[Stored items]
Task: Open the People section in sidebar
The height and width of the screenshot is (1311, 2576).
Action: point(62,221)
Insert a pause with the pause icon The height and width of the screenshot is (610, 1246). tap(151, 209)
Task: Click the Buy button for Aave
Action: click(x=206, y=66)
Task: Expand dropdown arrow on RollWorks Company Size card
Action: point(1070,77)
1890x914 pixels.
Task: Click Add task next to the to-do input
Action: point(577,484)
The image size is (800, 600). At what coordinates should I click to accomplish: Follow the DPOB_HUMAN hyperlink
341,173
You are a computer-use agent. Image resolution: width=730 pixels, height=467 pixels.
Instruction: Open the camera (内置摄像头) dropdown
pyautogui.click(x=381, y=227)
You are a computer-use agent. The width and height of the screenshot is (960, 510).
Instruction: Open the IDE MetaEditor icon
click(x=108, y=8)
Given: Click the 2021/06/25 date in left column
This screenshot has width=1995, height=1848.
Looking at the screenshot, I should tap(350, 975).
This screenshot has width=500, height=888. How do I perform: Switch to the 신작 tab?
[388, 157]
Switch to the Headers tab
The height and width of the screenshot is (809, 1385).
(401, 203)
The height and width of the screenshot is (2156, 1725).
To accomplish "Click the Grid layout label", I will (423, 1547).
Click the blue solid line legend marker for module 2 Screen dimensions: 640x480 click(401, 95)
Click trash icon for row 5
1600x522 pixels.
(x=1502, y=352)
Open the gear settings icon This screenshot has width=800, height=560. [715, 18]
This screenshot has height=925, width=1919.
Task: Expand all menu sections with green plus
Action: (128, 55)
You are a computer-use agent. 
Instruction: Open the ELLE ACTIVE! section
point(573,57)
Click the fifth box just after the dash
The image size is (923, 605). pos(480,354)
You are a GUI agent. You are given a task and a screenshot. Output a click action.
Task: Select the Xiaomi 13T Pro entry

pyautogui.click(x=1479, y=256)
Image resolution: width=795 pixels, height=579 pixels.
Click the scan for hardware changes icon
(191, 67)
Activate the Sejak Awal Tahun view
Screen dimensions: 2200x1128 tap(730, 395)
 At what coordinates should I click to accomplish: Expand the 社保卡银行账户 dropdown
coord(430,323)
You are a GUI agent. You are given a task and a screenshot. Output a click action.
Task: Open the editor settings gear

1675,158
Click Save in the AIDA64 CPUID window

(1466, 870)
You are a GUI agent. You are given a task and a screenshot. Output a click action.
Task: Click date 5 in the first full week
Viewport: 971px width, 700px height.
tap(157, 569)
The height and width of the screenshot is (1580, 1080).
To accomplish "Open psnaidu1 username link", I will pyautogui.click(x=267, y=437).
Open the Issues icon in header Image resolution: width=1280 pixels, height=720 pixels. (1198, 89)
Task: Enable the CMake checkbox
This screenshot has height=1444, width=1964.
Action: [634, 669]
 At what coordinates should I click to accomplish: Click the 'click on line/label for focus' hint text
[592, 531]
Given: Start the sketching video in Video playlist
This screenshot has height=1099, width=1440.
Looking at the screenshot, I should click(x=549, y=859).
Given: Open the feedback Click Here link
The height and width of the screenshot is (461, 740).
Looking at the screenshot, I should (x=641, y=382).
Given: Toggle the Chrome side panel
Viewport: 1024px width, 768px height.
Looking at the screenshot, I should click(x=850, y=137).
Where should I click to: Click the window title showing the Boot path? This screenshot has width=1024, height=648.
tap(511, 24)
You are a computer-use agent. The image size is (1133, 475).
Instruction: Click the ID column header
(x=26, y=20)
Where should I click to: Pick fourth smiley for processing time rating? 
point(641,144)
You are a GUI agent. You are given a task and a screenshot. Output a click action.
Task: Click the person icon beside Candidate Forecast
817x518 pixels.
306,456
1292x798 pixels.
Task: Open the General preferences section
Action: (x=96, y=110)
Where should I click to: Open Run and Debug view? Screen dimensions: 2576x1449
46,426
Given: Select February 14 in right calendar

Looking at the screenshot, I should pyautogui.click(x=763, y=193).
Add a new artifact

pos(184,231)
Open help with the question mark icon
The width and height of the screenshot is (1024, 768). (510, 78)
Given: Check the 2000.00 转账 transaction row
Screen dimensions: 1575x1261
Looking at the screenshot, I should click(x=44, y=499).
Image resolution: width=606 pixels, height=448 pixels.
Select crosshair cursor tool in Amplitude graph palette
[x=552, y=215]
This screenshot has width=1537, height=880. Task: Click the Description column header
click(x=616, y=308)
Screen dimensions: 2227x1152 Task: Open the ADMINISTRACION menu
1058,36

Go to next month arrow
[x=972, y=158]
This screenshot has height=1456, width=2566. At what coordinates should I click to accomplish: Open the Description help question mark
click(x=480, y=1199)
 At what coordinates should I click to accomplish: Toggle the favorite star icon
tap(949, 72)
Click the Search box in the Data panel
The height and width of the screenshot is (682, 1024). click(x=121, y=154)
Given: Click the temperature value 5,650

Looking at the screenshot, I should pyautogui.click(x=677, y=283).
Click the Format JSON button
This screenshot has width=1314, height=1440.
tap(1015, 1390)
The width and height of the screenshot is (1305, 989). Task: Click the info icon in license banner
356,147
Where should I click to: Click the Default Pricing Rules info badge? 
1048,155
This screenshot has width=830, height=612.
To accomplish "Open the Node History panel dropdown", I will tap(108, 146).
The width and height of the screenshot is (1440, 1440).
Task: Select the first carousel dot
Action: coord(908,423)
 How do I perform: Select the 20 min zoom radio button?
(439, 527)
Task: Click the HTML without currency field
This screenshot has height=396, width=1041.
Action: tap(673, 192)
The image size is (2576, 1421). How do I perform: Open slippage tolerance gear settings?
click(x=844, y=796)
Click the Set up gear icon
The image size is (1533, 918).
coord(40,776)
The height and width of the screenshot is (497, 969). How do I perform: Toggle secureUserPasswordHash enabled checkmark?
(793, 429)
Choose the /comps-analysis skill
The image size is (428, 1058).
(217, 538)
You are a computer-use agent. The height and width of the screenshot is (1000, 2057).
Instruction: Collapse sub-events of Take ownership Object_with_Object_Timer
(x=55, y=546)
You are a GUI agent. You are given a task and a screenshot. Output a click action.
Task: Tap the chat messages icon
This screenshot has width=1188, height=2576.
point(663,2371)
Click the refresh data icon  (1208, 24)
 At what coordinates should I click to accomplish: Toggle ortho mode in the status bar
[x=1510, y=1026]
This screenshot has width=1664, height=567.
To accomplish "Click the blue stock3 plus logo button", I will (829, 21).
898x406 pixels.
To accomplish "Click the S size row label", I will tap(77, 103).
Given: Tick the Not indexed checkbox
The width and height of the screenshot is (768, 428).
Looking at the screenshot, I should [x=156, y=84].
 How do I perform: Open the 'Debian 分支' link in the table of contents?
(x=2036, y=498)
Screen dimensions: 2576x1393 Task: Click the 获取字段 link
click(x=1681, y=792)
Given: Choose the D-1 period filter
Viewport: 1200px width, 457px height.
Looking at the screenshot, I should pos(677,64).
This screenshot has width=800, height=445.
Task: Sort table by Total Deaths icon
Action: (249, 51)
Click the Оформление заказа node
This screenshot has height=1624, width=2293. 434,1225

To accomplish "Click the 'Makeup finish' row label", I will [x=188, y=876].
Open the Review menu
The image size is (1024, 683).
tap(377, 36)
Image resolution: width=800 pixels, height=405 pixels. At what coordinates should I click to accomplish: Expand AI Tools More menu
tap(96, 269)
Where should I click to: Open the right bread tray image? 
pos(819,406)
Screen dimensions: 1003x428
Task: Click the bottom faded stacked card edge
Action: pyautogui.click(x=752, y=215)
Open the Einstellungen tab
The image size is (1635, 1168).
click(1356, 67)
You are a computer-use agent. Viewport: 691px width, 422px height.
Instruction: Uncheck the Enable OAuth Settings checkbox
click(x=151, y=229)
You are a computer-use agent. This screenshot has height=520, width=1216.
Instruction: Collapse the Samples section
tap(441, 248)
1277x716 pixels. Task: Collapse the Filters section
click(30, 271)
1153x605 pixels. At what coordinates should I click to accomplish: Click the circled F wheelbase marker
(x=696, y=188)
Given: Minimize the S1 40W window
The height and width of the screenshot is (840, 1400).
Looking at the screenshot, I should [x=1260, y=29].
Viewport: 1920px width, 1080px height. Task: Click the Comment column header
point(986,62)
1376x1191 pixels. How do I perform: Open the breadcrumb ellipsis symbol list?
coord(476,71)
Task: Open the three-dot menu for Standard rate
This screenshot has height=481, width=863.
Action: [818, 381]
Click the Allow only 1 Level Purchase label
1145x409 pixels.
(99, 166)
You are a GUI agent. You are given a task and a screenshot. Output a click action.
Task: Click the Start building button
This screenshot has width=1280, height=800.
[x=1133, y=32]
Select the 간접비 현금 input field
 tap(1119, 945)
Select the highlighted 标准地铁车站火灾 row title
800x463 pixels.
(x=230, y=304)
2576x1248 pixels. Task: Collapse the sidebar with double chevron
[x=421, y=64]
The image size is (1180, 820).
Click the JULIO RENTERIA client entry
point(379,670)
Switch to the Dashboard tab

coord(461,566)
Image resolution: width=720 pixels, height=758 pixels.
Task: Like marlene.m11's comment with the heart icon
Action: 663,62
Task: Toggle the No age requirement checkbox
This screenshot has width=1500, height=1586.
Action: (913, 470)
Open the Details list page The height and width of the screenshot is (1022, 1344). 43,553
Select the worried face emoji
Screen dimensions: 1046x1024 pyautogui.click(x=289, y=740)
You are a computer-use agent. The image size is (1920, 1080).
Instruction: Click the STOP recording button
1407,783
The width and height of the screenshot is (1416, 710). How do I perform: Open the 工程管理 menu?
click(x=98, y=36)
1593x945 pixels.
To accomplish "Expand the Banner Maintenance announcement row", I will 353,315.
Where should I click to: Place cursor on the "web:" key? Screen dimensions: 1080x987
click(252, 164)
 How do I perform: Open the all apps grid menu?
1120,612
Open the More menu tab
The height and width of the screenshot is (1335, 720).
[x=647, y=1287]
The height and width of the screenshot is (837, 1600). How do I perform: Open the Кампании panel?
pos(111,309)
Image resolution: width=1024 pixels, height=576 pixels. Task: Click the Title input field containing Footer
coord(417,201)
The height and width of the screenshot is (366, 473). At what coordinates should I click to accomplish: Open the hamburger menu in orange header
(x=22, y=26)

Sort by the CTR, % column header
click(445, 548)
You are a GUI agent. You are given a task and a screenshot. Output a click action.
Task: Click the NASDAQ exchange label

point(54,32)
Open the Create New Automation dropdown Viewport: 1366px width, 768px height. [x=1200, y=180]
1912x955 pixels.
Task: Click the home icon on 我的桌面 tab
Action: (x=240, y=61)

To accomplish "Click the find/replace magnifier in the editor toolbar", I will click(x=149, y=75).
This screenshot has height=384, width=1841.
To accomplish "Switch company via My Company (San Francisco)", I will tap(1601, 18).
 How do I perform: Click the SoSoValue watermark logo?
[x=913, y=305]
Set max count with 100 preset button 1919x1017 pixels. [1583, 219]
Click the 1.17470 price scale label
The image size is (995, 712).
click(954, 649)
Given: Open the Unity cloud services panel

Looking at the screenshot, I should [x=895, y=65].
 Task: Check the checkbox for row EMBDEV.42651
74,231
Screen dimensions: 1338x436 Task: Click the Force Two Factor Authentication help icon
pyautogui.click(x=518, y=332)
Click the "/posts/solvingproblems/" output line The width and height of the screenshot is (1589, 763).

[WHAT IS ASKED]
Copy out the stretch from the line with "Click the Оформление заказа node" through the line with "tap(377, 36)", renaming "Review" to "View" and keeping everything else the same.

[SOLUTION TO THE EXERCISE]
Click the Оформление заказа node
This screenshot has height=1624, width=2293. 434,1225

To accomplish "Click the 'Makeup finish' row label", I will [x=188, y=876].
Open the View menu
The image size is (1024, 683).
tap(377, 36)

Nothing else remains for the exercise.